(DESCRIPTION OF THE TASK) All of the data, from the first line to the last, should be reproduced without alteration.

(RECORDS FOR THE TASK)
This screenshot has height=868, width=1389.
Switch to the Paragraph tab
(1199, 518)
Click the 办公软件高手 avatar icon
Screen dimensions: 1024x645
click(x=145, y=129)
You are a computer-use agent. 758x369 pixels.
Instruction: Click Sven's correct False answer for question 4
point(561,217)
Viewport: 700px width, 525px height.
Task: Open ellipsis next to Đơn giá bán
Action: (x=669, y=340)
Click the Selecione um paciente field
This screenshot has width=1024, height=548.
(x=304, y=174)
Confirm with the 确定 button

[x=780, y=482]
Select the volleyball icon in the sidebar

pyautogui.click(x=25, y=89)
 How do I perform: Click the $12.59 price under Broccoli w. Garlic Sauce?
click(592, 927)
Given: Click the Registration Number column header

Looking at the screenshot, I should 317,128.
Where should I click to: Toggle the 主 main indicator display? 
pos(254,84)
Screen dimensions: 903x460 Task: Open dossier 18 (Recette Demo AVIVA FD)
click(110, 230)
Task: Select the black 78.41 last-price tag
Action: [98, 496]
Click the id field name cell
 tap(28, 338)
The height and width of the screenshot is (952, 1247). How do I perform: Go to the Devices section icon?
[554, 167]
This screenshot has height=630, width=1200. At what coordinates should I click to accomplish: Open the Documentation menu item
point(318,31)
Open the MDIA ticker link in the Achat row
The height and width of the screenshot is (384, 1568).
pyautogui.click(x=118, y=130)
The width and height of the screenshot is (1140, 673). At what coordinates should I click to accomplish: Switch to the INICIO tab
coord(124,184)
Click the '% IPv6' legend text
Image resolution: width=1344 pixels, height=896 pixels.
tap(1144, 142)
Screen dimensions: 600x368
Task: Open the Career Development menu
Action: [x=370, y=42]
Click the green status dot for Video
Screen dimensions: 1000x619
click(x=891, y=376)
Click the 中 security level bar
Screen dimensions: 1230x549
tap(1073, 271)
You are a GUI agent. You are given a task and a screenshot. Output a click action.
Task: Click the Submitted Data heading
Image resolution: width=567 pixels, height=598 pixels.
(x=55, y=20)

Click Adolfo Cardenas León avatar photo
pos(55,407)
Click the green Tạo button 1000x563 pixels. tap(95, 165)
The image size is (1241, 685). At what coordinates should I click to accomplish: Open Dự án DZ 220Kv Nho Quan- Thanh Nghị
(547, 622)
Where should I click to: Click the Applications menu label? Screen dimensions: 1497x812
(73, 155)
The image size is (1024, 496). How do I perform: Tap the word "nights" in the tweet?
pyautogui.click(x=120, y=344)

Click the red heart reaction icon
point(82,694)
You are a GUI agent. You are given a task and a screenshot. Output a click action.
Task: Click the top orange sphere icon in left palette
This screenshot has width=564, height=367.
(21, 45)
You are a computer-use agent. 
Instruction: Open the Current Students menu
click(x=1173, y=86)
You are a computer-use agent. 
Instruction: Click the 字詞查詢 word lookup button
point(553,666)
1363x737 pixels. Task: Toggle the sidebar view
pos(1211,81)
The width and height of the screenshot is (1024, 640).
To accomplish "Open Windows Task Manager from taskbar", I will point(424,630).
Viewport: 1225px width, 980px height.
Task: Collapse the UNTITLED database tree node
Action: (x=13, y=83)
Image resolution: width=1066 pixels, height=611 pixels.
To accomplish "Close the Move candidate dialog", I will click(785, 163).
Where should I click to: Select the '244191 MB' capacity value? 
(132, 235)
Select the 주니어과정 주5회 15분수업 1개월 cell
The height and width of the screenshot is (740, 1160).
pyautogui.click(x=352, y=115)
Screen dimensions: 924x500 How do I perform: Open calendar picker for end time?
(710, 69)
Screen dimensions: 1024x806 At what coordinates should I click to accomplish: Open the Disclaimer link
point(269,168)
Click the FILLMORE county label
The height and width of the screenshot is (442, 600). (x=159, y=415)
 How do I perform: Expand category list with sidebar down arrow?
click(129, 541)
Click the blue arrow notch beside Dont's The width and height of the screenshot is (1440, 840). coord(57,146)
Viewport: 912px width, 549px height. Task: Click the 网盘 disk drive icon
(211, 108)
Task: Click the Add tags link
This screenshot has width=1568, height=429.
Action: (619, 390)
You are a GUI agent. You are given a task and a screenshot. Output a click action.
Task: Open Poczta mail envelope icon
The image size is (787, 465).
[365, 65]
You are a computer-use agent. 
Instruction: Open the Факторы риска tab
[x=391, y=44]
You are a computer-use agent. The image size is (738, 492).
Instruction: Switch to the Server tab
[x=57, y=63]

(WRITTEN RESPONSE)
This screenshot has height=868, width=1389.
Switch to the Paragraph tab
(1199, 518)
Click the 办公软件高手 avatar icon
Screen dimensions: 1024x645
click(x=145, y=129)
You are a computer-use agent. 758x369 pixels.
Instruction: Click Sven's correct False answer for question 4
point(561,217)
Viewport: 700px width, 525px height.
Task: Open ellipsis next to Đơn giá bán
Action: (x=669, y=340)
Click the Selecione um paciente field
This screenshot has width=1024, height=548.
(x=304, y=174)
Confirm with the 确定 button

[x=780, y=482]
Select the volleyball icon in the sidebar

pyautogui.click(x=25, y=89)
 How do I perform: Click the $12.59 price under Broccoli w. Garlic Sauce?
click(592, 927)
Given: Click the Registration Number column header

Looking at the screenshot, I should 317,128.
Where should I click to: Toggle the 主 main indicator display? 
pos(254,84)
Screen dimensions: 903x460 Task: Open dossier 18 (Recette Demo AVIVA FD)
click(110, 230)
Task: Select the black 78.41 last-price tag
Action: [98, 496]
Click the id field name cell
 tap(28, 338)
The height and width of the screenshot is (952, 1247). How do I perform: Go to the Devices section icon?
[554, 167]
This screenshot has height=630, width=1200. At what coordinates should I click to accomplish: Open the Documentation menu item
point(318,31)
Open the MDIA ticker link in the Achat row
The height and width of the screenshot is (384, 1568).
pyautogui.click(x=118, y=130)
The width and height of the screenshot is (1140, 673). At what coordinates should I click to accomplish: Switch to the INICIO tab
coord(124,184)
Click the '% IPv6' legend text
Image resolution: width=1344 pixels, height=896 pixels.
tap(1144, 142)
Screen dimensions: 600x368
Task: Open the Career Development menu
Action: [x=370, y=42]
Click the green status dot for Video
Screen dimensions: 1000x619
click(x=891, y=376)
Click the 中 security level bar
Screen dimensions: 1230x549
tap(1073, 271)
You are a GUI agent. You are given a task and a screenshot. Output a click action.
Task: Click the Submitted Data heading
Image resolution: width=567 pixels, height=598 pixels.
(x=55, y=20)

Click Adolfo Cardenas León avatar photo
pos(55,407)
Click the green Tạo button 1000x563 pixels. tap(95, 165)
The image size is (1241, 685). At what coordinates should I click to accomplish: Open Dự án DZ 220Kv Nho Quan- Thanh Nghị
(547, 622)
Where should I click to: Click the Applications menu label? Screen dimensions: 1497x812
(73, 155)
The image size is (1024, 496). How do I perform: Tap the word "nights" in the tweet?
pyautogui.click(x=120, y=344)

Click the red heart reaction icon
point(82,694)
You are a GUI agent. You are given a task and a screenshot. Output a click action.
Task: Click the top orange sphere icon in left palette
This screenshot has width=564, height=367.
(21, 45)
You are a computer-use agent. 
Instruction: Open the Current Students menu
click(x=1173, y=86)
You are a computer-use agent. 
Instruction: Click the 字詞查詢 word lookup button
point(553,666)
1363x737 pixels. Task: Toggle the sidebar view
pos(1211,81)
The width and height of the screenshot is (1024, 640).
To accomplish "Open Windows Task Manager from taskbar", I will point(424,630).
Viewport: 1225px width, 980px height.
Task: Collapse the UNTITLED database tree node
Action: (x=13, y=83)
Image resolution: width=1066 pixels, height=611 pixels.
To accomplish "Close the Move candidate dialog", I will click(785, 163).
Where should I click to: Select the '244191 MB' capacity value? 
(132, 235)
Select the 주니어과정 주5회 15분수업 1개월 cell
The height and width of the screenshot is (740, 1160).
pyautogui.click(x=352, y=115)
Screen dimensions: 924x500 How do I perform: Open calendar picker for end time?
(710, 69)
Screen dimensions: 1024x806 At what coordinates should I click to accomplish: Open the Disclaimer link
point(269,168)
Click the FILLMORE county label
The height and width of the screenshot is (442, 600). (x=159, y=415)
 How do I perform: Expand category list with sidebar down arrow?
click(129, 541)
Click the blue arrow notch beside Dont's The width and height of the screenshot is (1440, 840). coord(57,146)
Viewport: 912px width, 549px height. Task: Click the 网盘 disk drive icon
(211, 108)
Task: Click the Add tags link
This screenshot has width=1568, height=429.
Action: (619, 390)
You are a GUI agent. You are given a task and a screenshot. Output a click action.
Task: Open Poczta mail envelope icon
The image size is (787, 465).
[365, 65]
You are a computer-use agent. 
Instruction: Open the Факторы риска tab
[x=391, y=44]
You are a computer-use agent. The image size is (738, 492).
Instruction: Switch to the Server tab
[x=57, y=63]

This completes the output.